Cette firme qui construit des robots conçus pour séparer les matières putrescibles du reste des autres ordures ménagères, a choisi Israël comme vitrine technologique de la robotique pour développer ses produits basés sur l’intelligence artificielle.

 

Les robots de Zenrobotics pourraient représenter une solution pour toutes les villes qui devront récupérer ou valoriser leurs résidus de table plutôt que de les enfouir.

 

Aujourd‘hui le marché émergent de la robotique de service connait une croissance exponentielle. L’évolution des principaux acteurs et secteurs économiques en mutation, les marchés de robotique de service personnelle et professionnelle devraient doubler entre 2017 et 2020. Dès 2020, on s’attend à un marché mondial de 12 milliards de dollars pour la robotique de service personnelle et de 20 milliards de dollars pour la robotique de service professionnelle.

 

Si les États-Unis ou le Japon se placent en leaders du marché, l’expertise israélienne a conquis sa place. Près d’une centaine d’entreprises en Israël  sont spécialisées dans la conception ou la fabrication de robots de services.
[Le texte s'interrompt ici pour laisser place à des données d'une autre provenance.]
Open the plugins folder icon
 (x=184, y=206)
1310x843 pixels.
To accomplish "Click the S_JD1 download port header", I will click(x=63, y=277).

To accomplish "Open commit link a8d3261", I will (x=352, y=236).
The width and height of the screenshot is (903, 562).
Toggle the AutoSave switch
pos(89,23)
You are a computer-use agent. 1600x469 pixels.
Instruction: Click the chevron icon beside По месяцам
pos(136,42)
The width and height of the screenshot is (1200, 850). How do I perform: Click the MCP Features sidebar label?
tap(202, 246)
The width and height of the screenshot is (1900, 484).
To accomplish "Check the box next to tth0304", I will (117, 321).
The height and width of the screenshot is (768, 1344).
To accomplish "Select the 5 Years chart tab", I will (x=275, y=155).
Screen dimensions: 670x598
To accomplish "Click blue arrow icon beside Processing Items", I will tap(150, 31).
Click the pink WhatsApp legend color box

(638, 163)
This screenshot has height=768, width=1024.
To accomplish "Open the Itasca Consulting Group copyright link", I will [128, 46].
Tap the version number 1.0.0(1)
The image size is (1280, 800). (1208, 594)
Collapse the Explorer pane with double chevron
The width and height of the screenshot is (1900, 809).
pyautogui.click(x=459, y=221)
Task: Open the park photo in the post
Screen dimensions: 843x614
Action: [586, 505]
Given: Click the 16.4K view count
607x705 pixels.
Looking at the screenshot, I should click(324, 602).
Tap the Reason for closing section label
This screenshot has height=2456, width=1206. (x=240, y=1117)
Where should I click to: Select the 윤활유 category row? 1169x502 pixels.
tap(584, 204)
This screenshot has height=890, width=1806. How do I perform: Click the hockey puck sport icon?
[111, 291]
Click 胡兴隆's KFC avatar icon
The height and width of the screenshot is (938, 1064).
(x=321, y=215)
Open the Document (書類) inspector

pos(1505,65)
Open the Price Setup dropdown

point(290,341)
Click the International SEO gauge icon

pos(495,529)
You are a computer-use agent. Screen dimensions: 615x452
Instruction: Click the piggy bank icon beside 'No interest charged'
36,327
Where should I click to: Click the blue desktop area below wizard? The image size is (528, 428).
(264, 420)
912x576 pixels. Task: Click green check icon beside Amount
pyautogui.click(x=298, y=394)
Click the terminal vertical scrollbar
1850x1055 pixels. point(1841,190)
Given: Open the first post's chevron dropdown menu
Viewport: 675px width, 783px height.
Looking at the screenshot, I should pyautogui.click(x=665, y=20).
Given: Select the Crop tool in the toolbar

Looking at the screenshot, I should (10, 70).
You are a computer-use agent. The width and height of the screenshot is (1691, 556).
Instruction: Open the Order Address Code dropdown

Afin de soutenir leur essor, Tel aviv compte quelque 250 chercheurs dans le domaine d’intelligence artificielle et 6000 étudiants sont inscrits à un programme universitaire spécialisé en intelligence artificielle et en traitements des données. Tel Aviv  c’est vraiment l’épicentre de l’intelligence artificielle ces temps-ci. Les pouvoirs publics ont créé, en Israel, un fonds avec les professionnels du secteur, et le développement de synergies entre les acteurs de la recherche et le monde de l’industrie.